Personal information
- Full name: Layan Abdulmojeeb Jouhari
- Date of birth: 12 January 2001 (age 24)
- Place of birth: Saudi Arabia
- Position(s): Defender

Team information
- Current team: Al-Ittihad
- Number: 18

Senior career*
- Years: Team / Apps / (Gls)
- 2021–2022: Jeddah Eagles
- 2022–: Al-Ittihad

International career
- 2022–: Saudi Arabia

= Layan Jouhari =

Saudi footballer (born 2001)

Layan Abdulmojeeb Jouhari (لَيَان عَبْد الْمُجِيب جَوْهَرِيّ; born 12 January 2001) is a Saudi footballer who plays as a Defender for Saudi Women's Premier League side Al-Ittihad.

==Club career==
Jouhari played with Jeddah Eagles in the SAFF Women's National Football Championship.

Since Al-Ittihad acquired Jeddah Eagles in 2022, Jouhari played in the 2022–23 Saudi Women's Premier League.
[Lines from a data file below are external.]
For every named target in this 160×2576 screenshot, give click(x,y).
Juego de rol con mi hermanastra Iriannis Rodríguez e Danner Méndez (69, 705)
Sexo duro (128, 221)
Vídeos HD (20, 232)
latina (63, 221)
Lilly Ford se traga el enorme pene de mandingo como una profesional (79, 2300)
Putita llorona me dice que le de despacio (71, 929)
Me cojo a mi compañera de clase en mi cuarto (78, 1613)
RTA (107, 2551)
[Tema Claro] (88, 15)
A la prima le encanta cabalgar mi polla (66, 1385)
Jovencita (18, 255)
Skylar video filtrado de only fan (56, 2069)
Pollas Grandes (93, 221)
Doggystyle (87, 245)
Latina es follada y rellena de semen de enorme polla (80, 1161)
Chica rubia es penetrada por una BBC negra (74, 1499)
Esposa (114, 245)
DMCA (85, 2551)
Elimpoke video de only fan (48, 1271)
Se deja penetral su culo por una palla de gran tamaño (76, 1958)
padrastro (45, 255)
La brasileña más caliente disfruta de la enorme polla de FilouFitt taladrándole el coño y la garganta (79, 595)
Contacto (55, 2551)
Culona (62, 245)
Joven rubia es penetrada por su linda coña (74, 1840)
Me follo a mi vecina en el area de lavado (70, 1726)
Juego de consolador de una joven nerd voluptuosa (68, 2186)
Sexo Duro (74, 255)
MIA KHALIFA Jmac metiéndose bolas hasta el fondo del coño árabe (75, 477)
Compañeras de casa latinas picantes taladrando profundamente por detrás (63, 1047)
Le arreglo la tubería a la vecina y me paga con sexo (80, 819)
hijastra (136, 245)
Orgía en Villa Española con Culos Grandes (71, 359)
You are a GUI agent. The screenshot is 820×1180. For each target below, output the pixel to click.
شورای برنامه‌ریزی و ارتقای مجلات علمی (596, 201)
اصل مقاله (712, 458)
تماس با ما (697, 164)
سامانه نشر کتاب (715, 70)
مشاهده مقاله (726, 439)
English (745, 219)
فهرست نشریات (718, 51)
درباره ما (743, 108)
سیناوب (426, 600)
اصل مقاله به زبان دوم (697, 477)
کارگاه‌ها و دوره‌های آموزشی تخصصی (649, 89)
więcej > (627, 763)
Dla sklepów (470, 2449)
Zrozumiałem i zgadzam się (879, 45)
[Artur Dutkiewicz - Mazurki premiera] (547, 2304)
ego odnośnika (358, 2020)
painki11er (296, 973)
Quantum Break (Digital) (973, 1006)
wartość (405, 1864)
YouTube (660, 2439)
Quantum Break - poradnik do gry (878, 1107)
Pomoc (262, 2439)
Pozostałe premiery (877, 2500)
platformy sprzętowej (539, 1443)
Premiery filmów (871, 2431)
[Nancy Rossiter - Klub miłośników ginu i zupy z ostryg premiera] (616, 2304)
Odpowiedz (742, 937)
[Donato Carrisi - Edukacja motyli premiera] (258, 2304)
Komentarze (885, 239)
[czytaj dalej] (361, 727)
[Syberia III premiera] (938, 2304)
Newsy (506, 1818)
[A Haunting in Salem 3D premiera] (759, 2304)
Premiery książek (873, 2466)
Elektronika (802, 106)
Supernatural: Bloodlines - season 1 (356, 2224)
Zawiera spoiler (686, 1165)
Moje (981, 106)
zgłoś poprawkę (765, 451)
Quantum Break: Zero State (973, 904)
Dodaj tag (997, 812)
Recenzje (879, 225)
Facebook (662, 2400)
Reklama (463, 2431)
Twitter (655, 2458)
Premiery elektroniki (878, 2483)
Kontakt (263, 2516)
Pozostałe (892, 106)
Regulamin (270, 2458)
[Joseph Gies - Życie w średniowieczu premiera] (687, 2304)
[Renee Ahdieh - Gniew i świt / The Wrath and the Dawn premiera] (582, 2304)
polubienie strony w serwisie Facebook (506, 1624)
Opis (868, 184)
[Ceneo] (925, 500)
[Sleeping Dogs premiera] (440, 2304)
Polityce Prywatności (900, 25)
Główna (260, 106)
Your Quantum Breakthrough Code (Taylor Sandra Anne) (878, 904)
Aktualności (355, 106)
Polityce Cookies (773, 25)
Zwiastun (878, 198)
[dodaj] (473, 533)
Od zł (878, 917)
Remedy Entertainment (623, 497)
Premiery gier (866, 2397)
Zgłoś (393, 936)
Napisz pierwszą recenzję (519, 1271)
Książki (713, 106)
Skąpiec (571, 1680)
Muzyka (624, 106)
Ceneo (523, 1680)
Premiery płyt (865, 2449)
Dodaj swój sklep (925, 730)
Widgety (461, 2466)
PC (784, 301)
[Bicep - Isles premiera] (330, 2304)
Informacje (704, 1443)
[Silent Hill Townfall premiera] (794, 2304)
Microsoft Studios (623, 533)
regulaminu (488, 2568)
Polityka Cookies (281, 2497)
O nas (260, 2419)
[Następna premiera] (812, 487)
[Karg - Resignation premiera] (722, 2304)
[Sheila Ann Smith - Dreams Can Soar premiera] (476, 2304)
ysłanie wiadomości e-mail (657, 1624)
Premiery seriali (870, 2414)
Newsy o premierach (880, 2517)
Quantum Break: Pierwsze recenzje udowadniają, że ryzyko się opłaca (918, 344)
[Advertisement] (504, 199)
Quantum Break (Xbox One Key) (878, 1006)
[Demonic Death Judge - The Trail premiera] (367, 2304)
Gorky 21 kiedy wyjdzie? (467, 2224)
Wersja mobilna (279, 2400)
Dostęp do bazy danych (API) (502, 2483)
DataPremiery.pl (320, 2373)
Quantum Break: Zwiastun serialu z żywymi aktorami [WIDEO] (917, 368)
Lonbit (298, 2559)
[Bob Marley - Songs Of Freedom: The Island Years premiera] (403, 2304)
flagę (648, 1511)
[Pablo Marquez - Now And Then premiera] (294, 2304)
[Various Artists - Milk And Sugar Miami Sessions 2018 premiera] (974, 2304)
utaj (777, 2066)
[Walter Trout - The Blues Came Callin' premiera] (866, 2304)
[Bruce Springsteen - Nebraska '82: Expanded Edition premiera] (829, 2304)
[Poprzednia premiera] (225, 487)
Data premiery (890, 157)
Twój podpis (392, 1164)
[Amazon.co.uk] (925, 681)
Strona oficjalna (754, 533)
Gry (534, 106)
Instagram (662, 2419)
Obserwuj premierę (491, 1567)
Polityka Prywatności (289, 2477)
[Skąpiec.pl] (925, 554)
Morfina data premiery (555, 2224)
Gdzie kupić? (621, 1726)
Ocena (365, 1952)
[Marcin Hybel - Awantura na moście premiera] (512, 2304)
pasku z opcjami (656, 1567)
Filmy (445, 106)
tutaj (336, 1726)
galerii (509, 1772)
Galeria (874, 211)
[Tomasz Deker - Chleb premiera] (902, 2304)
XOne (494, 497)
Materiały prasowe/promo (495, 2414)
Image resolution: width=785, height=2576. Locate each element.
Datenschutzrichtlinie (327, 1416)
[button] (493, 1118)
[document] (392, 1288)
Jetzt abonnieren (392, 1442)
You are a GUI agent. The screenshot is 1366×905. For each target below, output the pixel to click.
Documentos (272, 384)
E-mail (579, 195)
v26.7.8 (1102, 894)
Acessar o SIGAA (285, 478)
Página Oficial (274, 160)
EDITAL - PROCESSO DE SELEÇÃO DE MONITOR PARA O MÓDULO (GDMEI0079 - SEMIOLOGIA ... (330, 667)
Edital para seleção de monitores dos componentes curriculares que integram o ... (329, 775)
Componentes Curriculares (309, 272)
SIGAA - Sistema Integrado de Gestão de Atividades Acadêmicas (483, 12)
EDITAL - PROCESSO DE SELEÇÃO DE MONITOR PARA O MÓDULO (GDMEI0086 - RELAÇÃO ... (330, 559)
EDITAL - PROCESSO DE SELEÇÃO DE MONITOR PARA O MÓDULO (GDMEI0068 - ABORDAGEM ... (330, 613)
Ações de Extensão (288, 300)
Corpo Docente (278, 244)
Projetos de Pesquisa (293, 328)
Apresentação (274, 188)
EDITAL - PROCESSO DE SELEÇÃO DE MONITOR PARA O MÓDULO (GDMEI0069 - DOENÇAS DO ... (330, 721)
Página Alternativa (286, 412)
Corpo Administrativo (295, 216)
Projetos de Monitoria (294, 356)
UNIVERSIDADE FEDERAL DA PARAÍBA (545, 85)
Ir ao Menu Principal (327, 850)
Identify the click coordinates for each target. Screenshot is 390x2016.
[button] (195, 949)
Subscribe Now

In April 2023, Al-Ittihad renewed Jouhari's contract, to play with them in the 2023–24 Saudi Women's Premier League.

==International career==
In February 2022, Layan Jouhari was named as part of the first-ever Saudi Arabia women's national football team for the two friendlies against Seychelles and Maldives.

== Personal life ==
Jouhari's uncle, Ghanayem Al-Harbi, played for Al-Ittihad for almost a decade during the 1960s and ’70s and went on to work as an assistant coach under Carlos Alberto Parreira with the Saudi Arabian national team when the Green Falcons won the AFC Asian Cup in 1988 and her father, Abdulmojeeb, also represented Al-Ittihad, but in different sports, playing both volleyball and table tennis for the Jeddah club.

Her sister Dina Jouhari plays football for NEOM SC in the Saudi Women's First Division League.

Layan Jouhari was the voice of Saudi Arabia's bid for the 2034 FIFA World Cup in a promotional film released by the Saudi Arabian Football Federation.